Communication with family is key
Kenner says it’s important when discussing those issues with the family to understand how their belief system may affect a decision. For example, she says she recently did work in Kuwait, and found a pronounced aversion to ending life support in hospitals there.
"Once life support is started, you do not stop for any reason, even if you’re on life support for months," she says. In cases where religious or other cultural issues may come into play, "somebody familiar with the culture needs to work with the family. You can’t just do what Americans would do without even asking."

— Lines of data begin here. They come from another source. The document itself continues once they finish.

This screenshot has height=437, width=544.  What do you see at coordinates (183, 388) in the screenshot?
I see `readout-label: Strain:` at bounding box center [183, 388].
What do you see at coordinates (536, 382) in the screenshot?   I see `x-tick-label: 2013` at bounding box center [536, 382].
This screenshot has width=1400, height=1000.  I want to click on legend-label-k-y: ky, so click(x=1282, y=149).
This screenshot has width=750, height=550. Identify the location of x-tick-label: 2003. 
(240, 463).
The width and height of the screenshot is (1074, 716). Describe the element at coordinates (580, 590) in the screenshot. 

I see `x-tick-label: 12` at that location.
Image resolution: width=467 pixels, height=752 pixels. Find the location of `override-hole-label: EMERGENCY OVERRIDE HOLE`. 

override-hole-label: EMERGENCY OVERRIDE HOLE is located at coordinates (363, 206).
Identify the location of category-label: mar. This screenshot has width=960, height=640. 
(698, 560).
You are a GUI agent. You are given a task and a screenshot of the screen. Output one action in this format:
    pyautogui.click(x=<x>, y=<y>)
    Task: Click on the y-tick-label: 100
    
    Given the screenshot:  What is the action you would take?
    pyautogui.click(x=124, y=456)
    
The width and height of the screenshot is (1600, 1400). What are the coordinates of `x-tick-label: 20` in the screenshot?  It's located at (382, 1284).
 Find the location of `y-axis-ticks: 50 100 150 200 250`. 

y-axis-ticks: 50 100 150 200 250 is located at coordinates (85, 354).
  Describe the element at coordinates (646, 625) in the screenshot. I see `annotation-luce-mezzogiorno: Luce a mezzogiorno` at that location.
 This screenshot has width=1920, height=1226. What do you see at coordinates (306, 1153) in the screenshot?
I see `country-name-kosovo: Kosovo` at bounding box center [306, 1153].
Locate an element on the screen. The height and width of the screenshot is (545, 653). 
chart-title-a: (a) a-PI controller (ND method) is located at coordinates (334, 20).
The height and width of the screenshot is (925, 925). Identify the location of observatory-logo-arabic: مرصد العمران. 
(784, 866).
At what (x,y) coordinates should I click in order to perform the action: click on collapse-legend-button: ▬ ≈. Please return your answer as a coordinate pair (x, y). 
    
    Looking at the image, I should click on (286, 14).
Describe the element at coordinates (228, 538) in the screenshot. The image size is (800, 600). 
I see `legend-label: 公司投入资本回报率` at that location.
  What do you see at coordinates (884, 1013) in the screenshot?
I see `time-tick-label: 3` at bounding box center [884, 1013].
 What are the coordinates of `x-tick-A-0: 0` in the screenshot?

Kenner, Hulac, and Groves all support the inclusion of clergy in the decision-making team. Groves says Theda Clark Medical Center’s NICU has its own clergyman, who is well-known in the unit and often works with families there. Some families also may be counseled by their own clergy.
Clergy were on the teams that developed both the Wisconsin and Colorado guidelines, and Hulac said they brought a vital perspective to his group’s efforts. Also included on the Colorado team were people with disabilities.
"They helped us determine, when we say grim’ outcome, what do we mean?" he says. "A bad outcome for one person might be a lifetime in a wheelchair, but to a person in a wheelchair, it’s different. Their voice was important in making sure that we didn’t equate imperfect outcomes with suffering."
A diversity of opinions
One reason the process of working with families on this issue can be so difficult is that there is much diversity of opinion even among doctors and nurses, Kenner says."It’s difficult to reach consensus. It’s really a matter of communication, of being able to sit down and have a really hard discussion. The ethics team needs to sit down with multiple disciplines and talk about how far you will go."
The Wisconsin guidelines stress the importance of communication among health care providers.
At Theda Clark, Groves says the NICU team has worked together for so long that they understand each others’ views fairly well.
"We have an extremely low turnover and the average nurse has been there 15-18 years," she says. "So there’s a lot of experience from which to draw and a lot of experience knowing what outcomes are out there. We have a pretty cohesive group, generally speaking, when it comes to these kinds of decision-making situations."
Also aiding in that cohesiveness is the weekly process of grand rounds, which includes everyone in the department.
"We talk about every case in the nursery and it’s an opportunity for anyone to bring out any issues that they’re comfortable or uncomfortable with," Groves says. "And we talk about it then and there."
The unit also has held debriefing sessions on occasion, if there were a number of unexpected deaths, to help staff work through their feelings about them.
When trying to move toward use of guidelines, Groves says it’s important for nursing administration to find a "physician champion" who can lead the initiative. "There’s ample opportunity for physician involvement, with input. But clearly there must be input there from all disciplines, including nursing and clergy."